**DATASET EXTRACT:**
──────
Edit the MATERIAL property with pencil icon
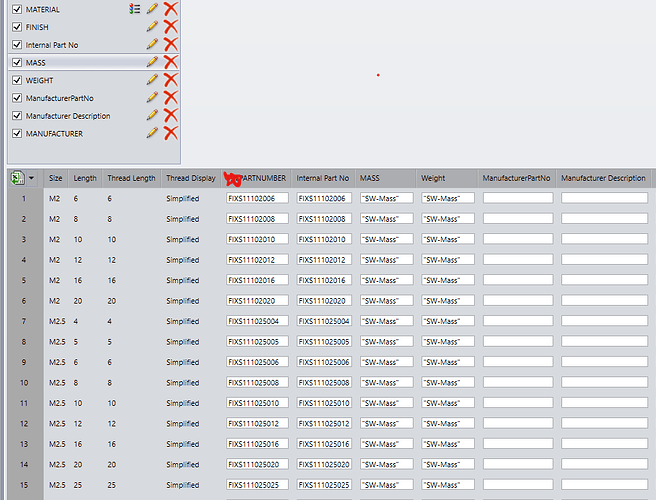The width and height of the screenshot is (656, 500). 152,9
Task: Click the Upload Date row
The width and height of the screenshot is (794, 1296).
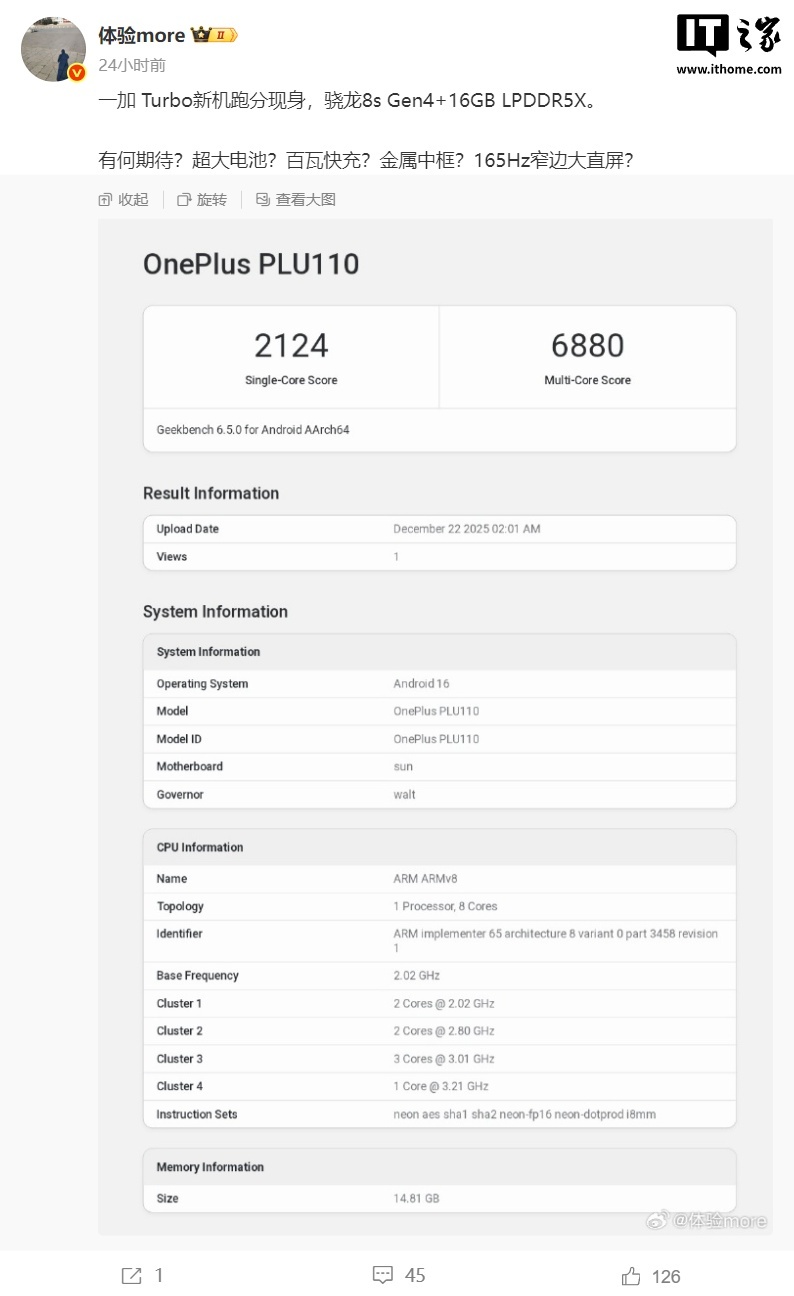Action: point(439,529)
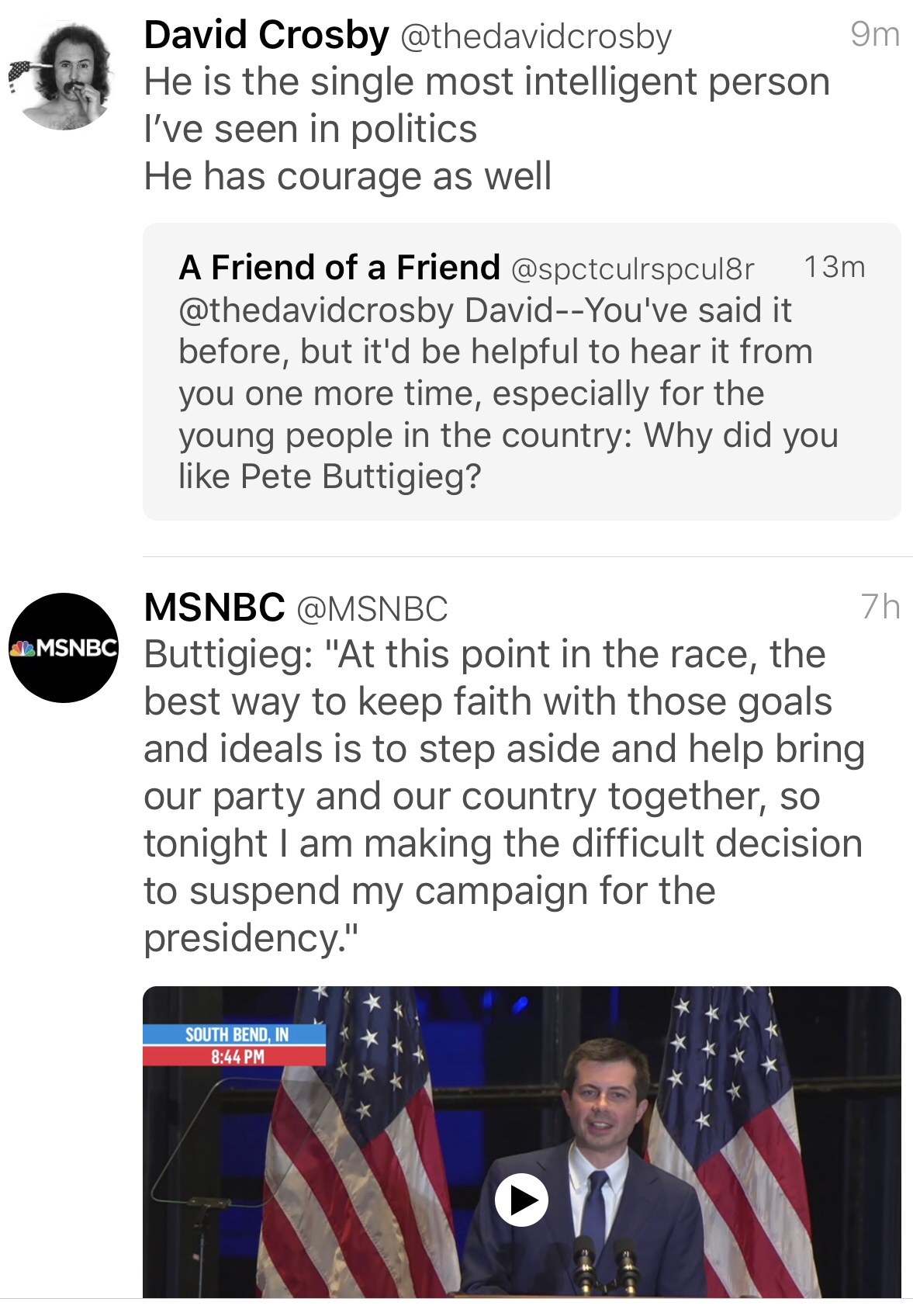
──────
**GOAL OF THE EXERCISE:** Exactly repeat the data above; the pictures do not belong in your copy.

**RESULT:**
Edit the MATERIAL property with pencil icon
The width and height of the screenshot is (656, 500). 152,9
Task: Click the Upload Date row
The width and height of the screenshot is (794, 1296).
Action: point(439,529)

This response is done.